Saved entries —

=== Begin Enclosure ===

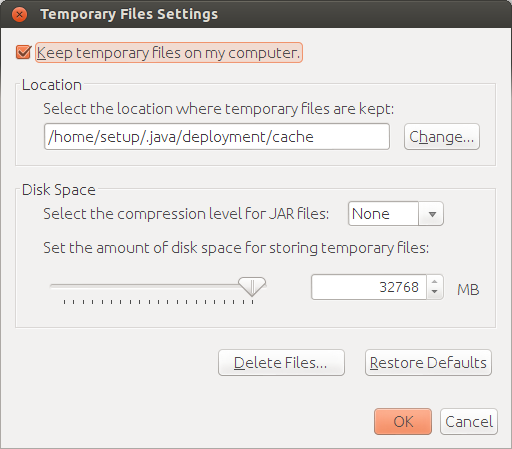This screenshot has width=512, height=449.
Task: Cancel the Temporary Files Settings dialog
Action: [x=469, y=422]
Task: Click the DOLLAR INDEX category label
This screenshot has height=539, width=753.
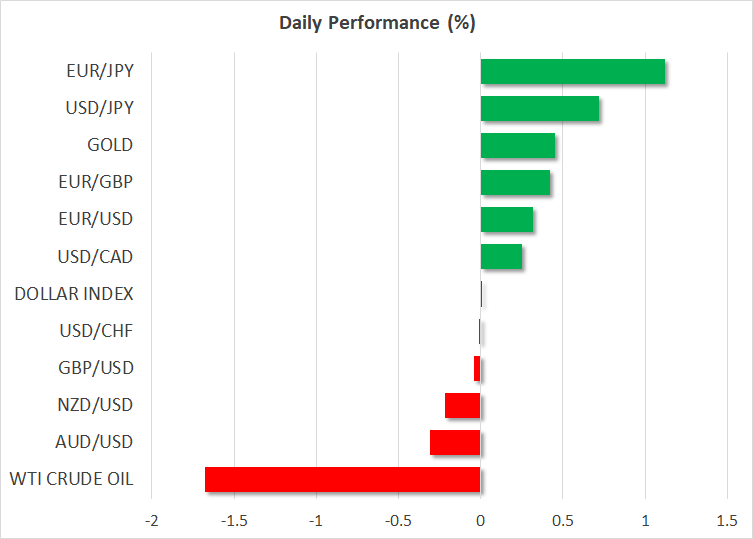Action: pos(74,294)
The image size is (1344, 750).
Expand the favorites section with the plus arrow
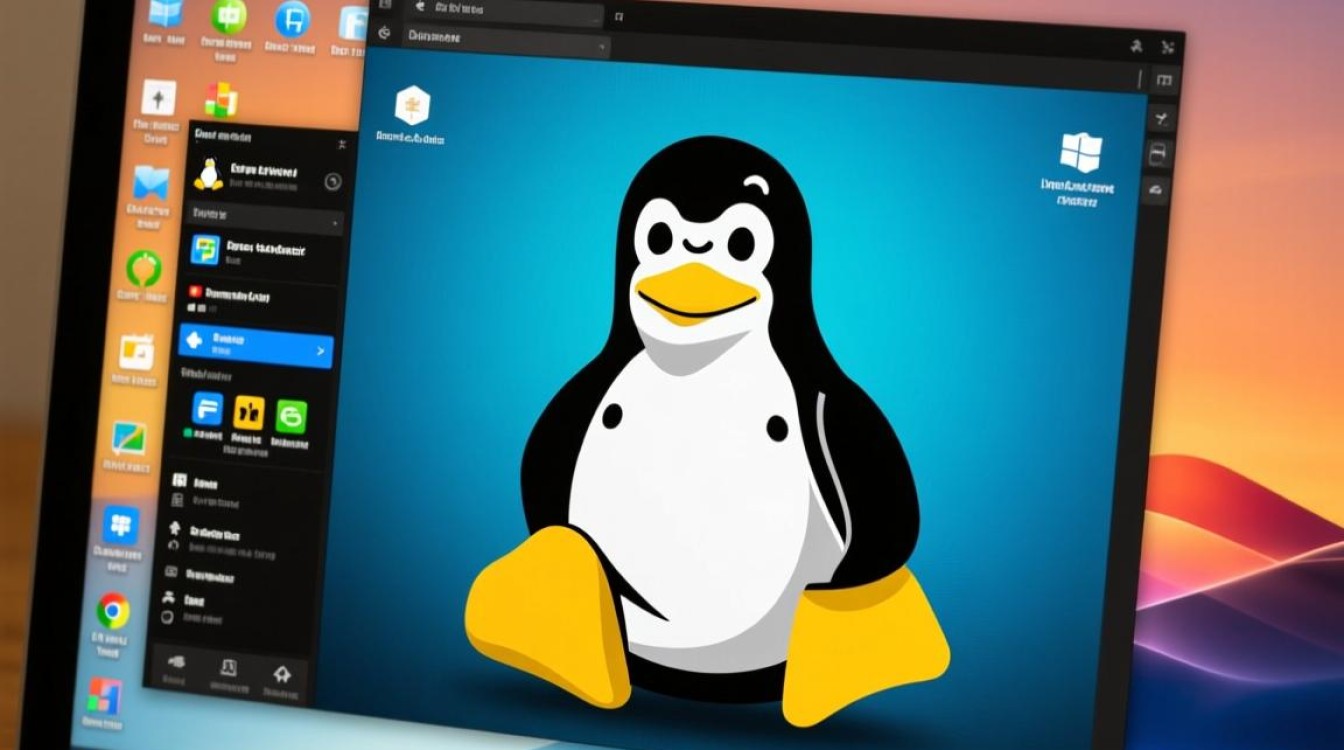pos(337,222)
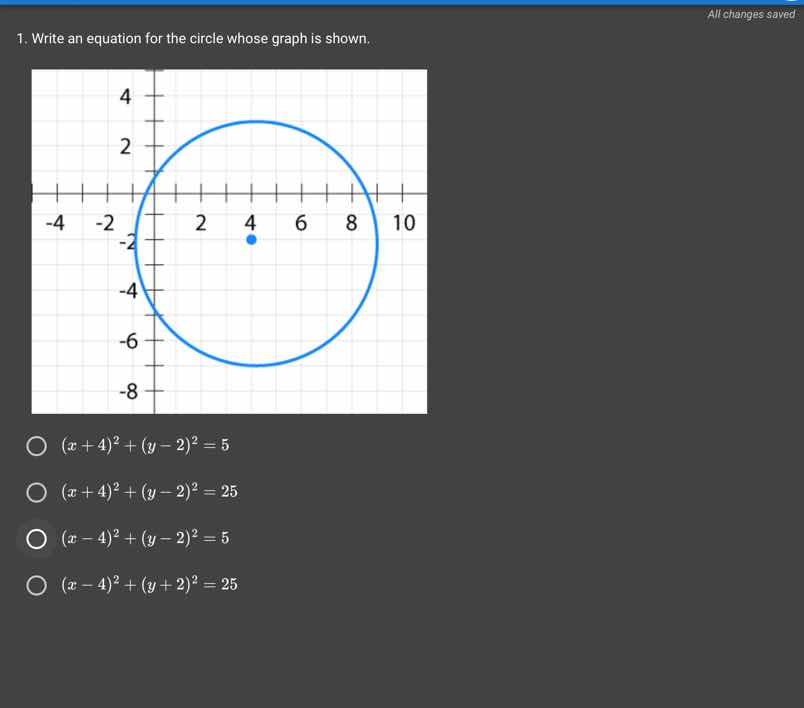Click the All changes saved status text
The width and height of the screenshot is (804, 708).
tap(750, 14)
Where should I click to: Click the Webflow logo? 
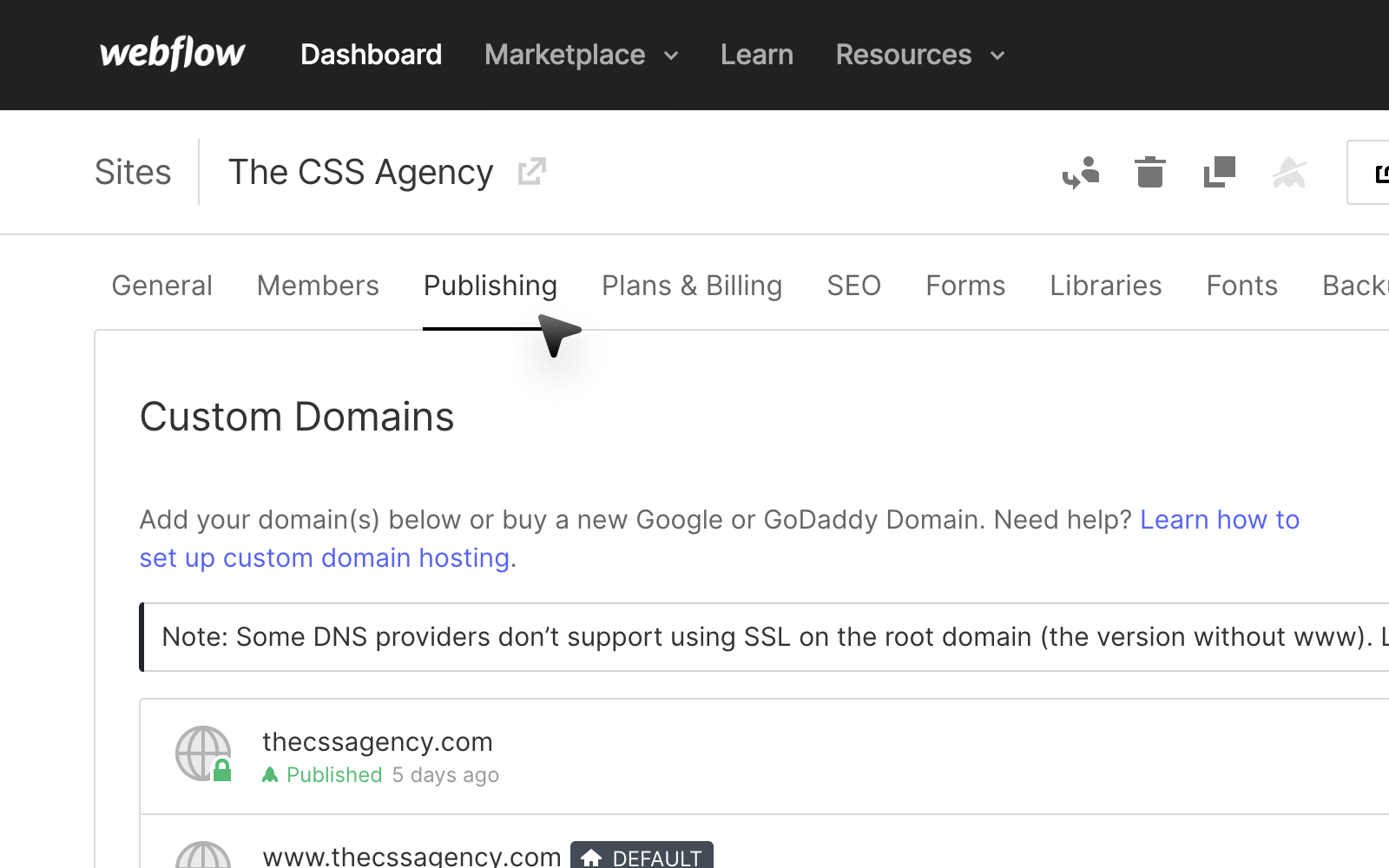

=== End Enclosure ===

Task instructions — Your task is to transcribe, exactly and without additions, every line from the one that contains "Expand the favorites" to the end of the entries above, both included. Omit all pictures.

Finished exercise —
Expand the favorites section with the plus arrow
pos(337,222)
Click the All changes saved status text
The width and height of the screenshot is (804, 708).
tap(750, 14)
Where should I click to: Click the Webflow logo? 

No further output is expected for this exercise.